**What this exercise asks:**
1/ According to the judgment, on what date was execution petition no. 38/1998 dismissed in default?
2/ List every counsel the judgment identifies as a Senior Advocate (Sr. Adv.).
3/ Write the next part of the judgment, starting after its final sentence.

##### Exercise text

Decided on: 20th September, 2011 M/S FORMOSA PLASTICS CORPORATION, USA .......Petitioner Through: Mr. Soli Sorabjee and Ms. Indu Malhotra, Sr. Advs. with Ms. Shyel Trehan, Adv. for the Petitioner/Decree Holder.

Vs.

ASHOK K CHAUHAN & ORS.                                   .....Defendants

                               Through:   Mr. Rajiv Nayar, Sr. Adv. with
                                          Mr. Vinay Garg, Adv. for
                                          Respondent      no.1/Judgment
                                          Debtor.
                                          Mr. Neeraj Kishan Kaul, Sr.
                                          Adv. with Mr. A.P. Singh, Adv.
                                          for Respondent nos. 2 and
                                          3/Judgment Debtors.
                                          Mr. Vikas Singh, Sr. Adv. with
                                          Mr. Rajesh Yadav, Adv. for
                                          Respondent      no.4/Judgment
                                          Debtors.

Coram:
HON'BLE MR. JUSTICE A.K. PATHAK


       1. Whether the Reporters of local papers            No
          may be allowed to see the judgment?

       2. To be referred to Reporter or not?               No

       3. Whether the judgment should be                   No
          reported in the Digest?




Review Petition No. 506/2011                                 Page 1 of 10
 A.K. PATHAK, J.(ORAL)


1. Petitioner/Decree Holder had filed an execution petition no. 38/1998 seeking execution of a foreign decree. Unfortunately, execution petition was dismissed in default on 31st March, 2011.

2. Petitioner filed an application under Section 151 of the Code of Civil Procedure („CPC‟ for short) seeking restoration of execution petition. An application (E.A. No. 439/2011) under Section 5 of the Limitation Act read with Section 151 CPC was also filed whereby it was prayed that the delay of about 112 days in filing the application for restoration of execution petition, be condoned. Vide judgment dated 2nd August, 2011 both the above mentioned applications have been dismissed. It was held that the decrees are executed by following the procedure as laid down under Order 21 CPC, which is a complete code in itself, providing the mode and manner in which a decree has to be executed. Rule 105 of Order 21 CPC envisages dismissal of an execution petition, if the decree holder fails to appear on the date fixed for hearing. Sub-Rule 1 of Rule 106 of Order 21 CPC prescribes remedy of restoration of execution petition. Order 21 Rule 106(3) CPC provides limitation of 30 days from the date of order for filing such application. Thus, it was concluded that an application under Section 151 CPC was not maintainable and was to be treated under Sub-Rule 1 of Rule 106 of Order 21 CPC. Review Petition No. 506/2011 Page 2 of 10 Delay could not have been condoned by exercising inherent powers of the Court, inasmuch as, applicability of Section 5 of the Limitation was excluded in respect of applications under Order 21 CPC. The above view was taken by following the law laid down in Damodaran Pillai and Others vs. South Indian Bank Ltd. (2005) 7 SCC 300 wherein Supreme Court held that the Court had no power to condone the delay in filing restoration application under Sub-Rule 1 of Rule 106 beyond the period of 30 days from the date of order of dismissal. Section 5 of the Limitation Act excludes applicability of the said provision to the applications under Order 21 CPC. Since the application under Order 21 Rule 106 CPC was filed after the period of 30 days, Court has no power to entertain the application for restoration of execution petition beyond a period of 30 days by invoking inherent powers.

##########
##### Material provided

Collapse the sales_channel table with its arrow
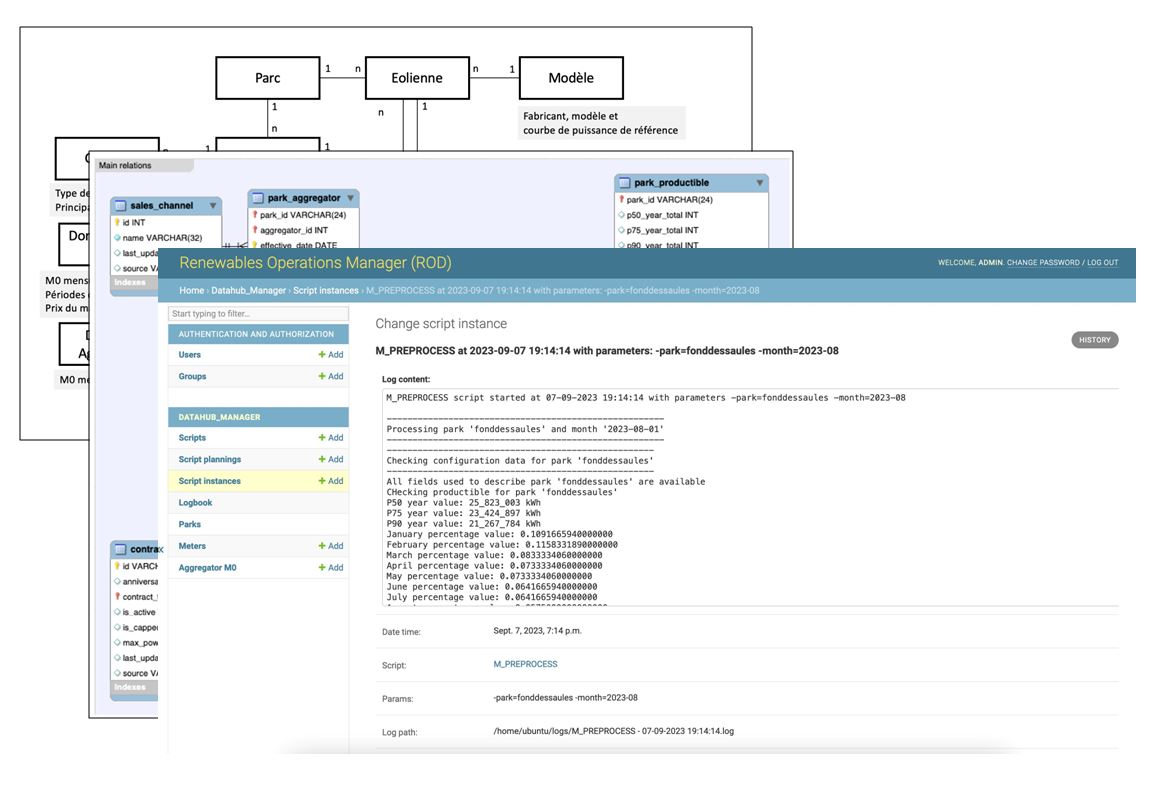This screenshot has width=1173, height=803. coord(212,206)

##########

**Responses:**
1/ 31st March, 2011.

2/ Mr. Soli Sorabjee, Ms. Indu Malhotra, Mr. Rajiv Nayar, Mr. Neeraj Kishan Kaul, Mr. Vikas Singh

3/
3. It is this order of which review has been sought on the ground that earlier two vital aspects were not brought to the notice of Court, that is, (a) judgment of Supreme Court in M.V. Al Quamar vs. Tsavliris Salvage (International) Ltd. & Others (2000) 8 SCC 278 and (b) three Judges Bench judgment of Kailash vs. Nanhku and Others (2005) 4 SCC 480. The ratio of the said cases have remained unnoticed resulting in „error apparent on the face of record‟ in the judgment dated 2nd August, 2011. The court did not notice that the execution petition was filed under Section 44-A CPC and Review Petition No. 506/2011 Page 3 of 10 not under Order 21 CPC. The law laid down in M.V. Al Quamar (supra) Supreme Court held that there is all together different scheme for execution of a foreign decree under Section 44-A CPC and the time limit as prescribed under Order 21 CPC will not be applicable to cases seeking execution of a foreign decree. Thus, Order 21 Rule 106 was inapplicable in the present case. Accordingly, Damodaran Pillai (supra) was also inapplicable. In Kailash (supra), while scrutinizing Order 8 Rule 1 CPC Supreme Court has observed that the rules of procedure are the handmaid of justice and the procedural law will not come in the way of rendering complete justice to the parties, inasmuch as, power of the Court is not curtailed by the time limit as prescribed under the rules of procedures. The effect of the judgment is that the Court has discretion to extend time, there is no embargo. The premise and reasoning in Damodaran‟s case are contrary to three Judges Bench judgment of the Supreme Court in Kailash‟s case and is per incuriam. In nutshell it is contended that the overlooking of the above two judgments amounts to an „error apparent on the face of record‟ necessitating review of the order dated 2nd April, 2011. By placing reliance on Keshav Mills Co. Ltd. vs. Commissioner of Income Tax, Bombay North (1965) 2 SCR 908, it is further contended that in case a judgment has not been noticed due to oversight the same will be a ground to review the earlier order. Review Petition No. 506/2011 Page 4 of 10 Reliance has also been placed on a judgment rendered by Division Bench of Mysore High Court titled Medical & Dental College vs. Nagaraj AIR 1972 Mysore 44 (V 59 C 18) and judgment of Madras High Court titled Natesa Naicker vs. Sambanda Chettiar (28) AIR 1941 Madras 918 on their part.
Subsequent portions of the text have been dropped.